由緒ある結界師一族の、雪村家の跡取り娘である。

代々、とある土地を護ってきた一族だったが、5年前にそれが終結してしまった。
隣に住む、同じ結界師一族のこれまた後継者が、護るべき烏森の地を永久封印してしまったのだ。

2つ年下の幼なじみは、確かに昔から異常に力があった。

幼い頃は『弟』みたいに思っていて、それから『ライバル』へと変わっていき、それが『頼れる奴』に変化してしまった時、封印が完了した。

…それ以来、彼には殆ど会ってない。

お隣さんだから道でばったり出会うことはあったが、特に仲が良かったわけではないので挨拶をする程度だ。
時音が高校卒業して、大学へ入ったら更に出会う頻度は少なくなり、そのうち彼も卒業して、まったく出会わなくなってしまった。

彼が高校卒業してすぐに、兄が統率する夜行に入ったと、彼の父が教えてくれた。

遠く離れた夜行本拠地に行ってしまった彼は、もう2年間も全くこちらには帰ってきていない。

『アイツ…どうしてるかな…』


この2年間、殆ど思い出さなかった彼のことを、不意に思い出したのは何故だろう。

ああ。目の前にある桜の花が、懐かしく感じたからかもしれないな。


時音は今年から母校である烏森学園に、教師として戻ってきた。
初々しく着慣れないスーツに身を包み、全校生徒の前で初めての挨拶をしてから早1ヶ月が過ぎようとしていた。

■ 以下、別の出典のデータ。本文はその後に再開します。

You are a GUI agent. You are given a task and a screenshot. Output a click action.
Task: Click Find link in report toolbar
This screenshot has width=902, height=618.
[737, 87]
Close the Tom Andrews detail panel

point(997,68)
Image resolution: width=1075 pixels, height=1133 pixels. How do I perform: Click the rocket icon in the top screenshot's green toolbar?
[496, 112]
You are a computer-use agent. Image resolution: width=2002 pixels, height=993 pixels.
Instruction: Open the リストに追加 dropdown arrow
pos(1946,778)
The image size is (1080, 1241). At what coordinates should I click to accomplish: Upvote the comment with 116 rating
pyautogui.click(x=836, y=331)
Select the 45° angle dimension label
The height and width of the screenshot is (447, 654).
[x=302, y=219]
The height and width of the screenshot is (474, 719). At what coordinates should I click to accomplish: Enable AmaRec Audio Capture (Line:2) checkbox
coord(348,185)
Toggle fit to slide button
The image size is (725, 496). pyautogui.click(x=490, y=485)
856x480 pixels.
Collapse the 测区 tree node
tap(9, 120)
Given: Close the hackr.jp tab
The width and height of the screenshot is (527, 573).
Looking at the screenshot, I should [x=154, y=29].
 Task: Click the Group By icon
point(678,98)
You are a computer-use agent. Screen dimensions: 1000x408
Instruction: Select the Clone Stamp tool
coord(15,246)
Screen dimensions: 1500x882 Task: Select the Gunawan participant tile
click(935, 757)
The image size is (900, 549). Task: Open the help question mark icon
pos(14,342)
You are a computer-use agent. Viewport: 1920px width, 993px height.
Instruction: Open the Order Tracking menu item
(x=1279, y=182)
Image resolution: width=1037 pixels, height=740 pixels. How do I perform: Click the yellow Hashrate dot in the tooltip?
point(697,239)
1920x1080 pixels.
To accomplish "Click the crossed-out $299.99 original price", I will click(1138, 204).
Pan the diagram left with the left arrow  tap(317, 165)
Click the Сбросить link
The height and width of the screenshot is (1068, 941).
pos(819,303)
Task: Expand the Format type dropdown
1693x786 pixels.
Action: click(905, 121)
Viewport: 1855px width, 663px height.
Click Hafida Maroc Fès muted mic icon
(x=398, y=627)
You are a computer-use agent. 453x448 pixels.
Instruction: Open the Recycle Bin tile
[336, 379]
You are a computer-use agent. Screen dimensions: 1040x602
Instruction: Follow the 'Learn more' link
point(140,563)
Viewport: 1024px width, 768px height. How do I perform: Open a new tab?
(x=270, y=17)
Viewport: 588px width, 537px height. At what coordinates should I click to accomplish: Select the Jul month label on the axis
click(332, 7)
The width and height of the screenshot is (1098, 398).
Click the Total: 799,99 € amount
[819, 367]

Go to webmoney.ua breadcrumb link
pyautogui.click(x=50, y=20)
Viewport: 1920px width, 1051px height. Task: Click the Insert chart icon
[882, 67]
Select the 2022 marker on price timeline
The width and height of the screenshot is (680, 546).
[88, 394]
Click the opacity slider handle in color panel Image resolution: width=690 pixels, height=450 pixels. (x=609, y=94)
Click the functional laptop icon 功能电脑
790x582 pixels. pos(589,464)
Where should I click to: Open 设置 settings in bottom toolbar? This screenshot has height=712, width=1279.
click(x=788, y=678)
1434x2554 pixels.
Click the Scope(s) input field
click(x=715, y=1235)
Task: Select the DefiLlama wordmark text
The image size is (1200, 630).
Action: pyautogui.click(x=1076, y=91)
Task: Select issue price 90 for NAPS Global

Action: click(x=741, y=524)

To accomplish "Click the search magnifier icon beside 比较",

それなのに桜が咲いているのは、これが普通の桜ではないからだ。
この地の力は封印されたから、昔のように夜桜詣りに来る妖は居ないが、烏森は時折、こうやって思い出したかのように咲き誇る。

それは私が
元気を無くした時…

彼を思いだして、寂しいなんて思ってしまった私を、どうやら慰めてくれているらしい。

『ふふっ…。
烏森…ありがとうね。
でも、アンタも良守が居なくて寂しいんでしょ。』

そっと桜の木の幹に手を触れさせると、なんだか切ない気持ちが伝わってくるような気がした。


彼と強く共鳴していた烏森は、彼が居なくなってから、何故か私と共鳴しだした。

気持ちが分かり合えるというか、それとも私を、彼を待つ同盟者だとでも思っているのかもしれない。

何かあるとこうやって桜を咲かせて私を呼ぶのだから。


ハラハラ舞い散る桜の花が、さっきよりもたくさん花びらを降らせてきた。

(まるで烏森が泣いてるみたい…)

舞い散る花びらが、まるでとめどなく零れ落ちる涙のように感じるのは、きっと私も同じ気持ちだろうから…。

『………バカ良守…。』

呟いた途端に滴が落ちた。

なんでだろう。
泣くつもりなんて
無かったのに…。

次々に瞳から零れる滴が
頬を伝ってはパタパタと
地面に向かって落ちていく。


なんでだろう…。


なんでこんなにアイツに逢いたいと思うんだろう。


『逢いたい…。』

言葉にしたら、胸がキュウッと締め付けられた。

『逢いたいよ…良守…。』

舞い散る花びらが量を増し、柔らかな風が時音を包む。

前が見えないくらいの桜の雨が、泣いている時音をまるで隠してやっているみたいだった。

『…っふ…良守…』

両手で顔を覆って、彼の名を呼んだとき、ザァッと風が強く吹いた。

『………泣かないで…?』

『…………え?』

桜の雨が小降りになって、やっと前が開けだす。
顔を覆っていた時音は、それに気づいてゆっくりと顔を上げ、驚愕に目を見開いた。

『…………な…んで…』

目の前に立つ者を、見つめたまま固まってしまった。

『…ウソ…なんで…?』

漆黒の装束を身に纏い、桜の雨を浴びながら、凛と立つ彼は昔と変わらない柔らかな笑みに、少し困ったように眉を下げていた。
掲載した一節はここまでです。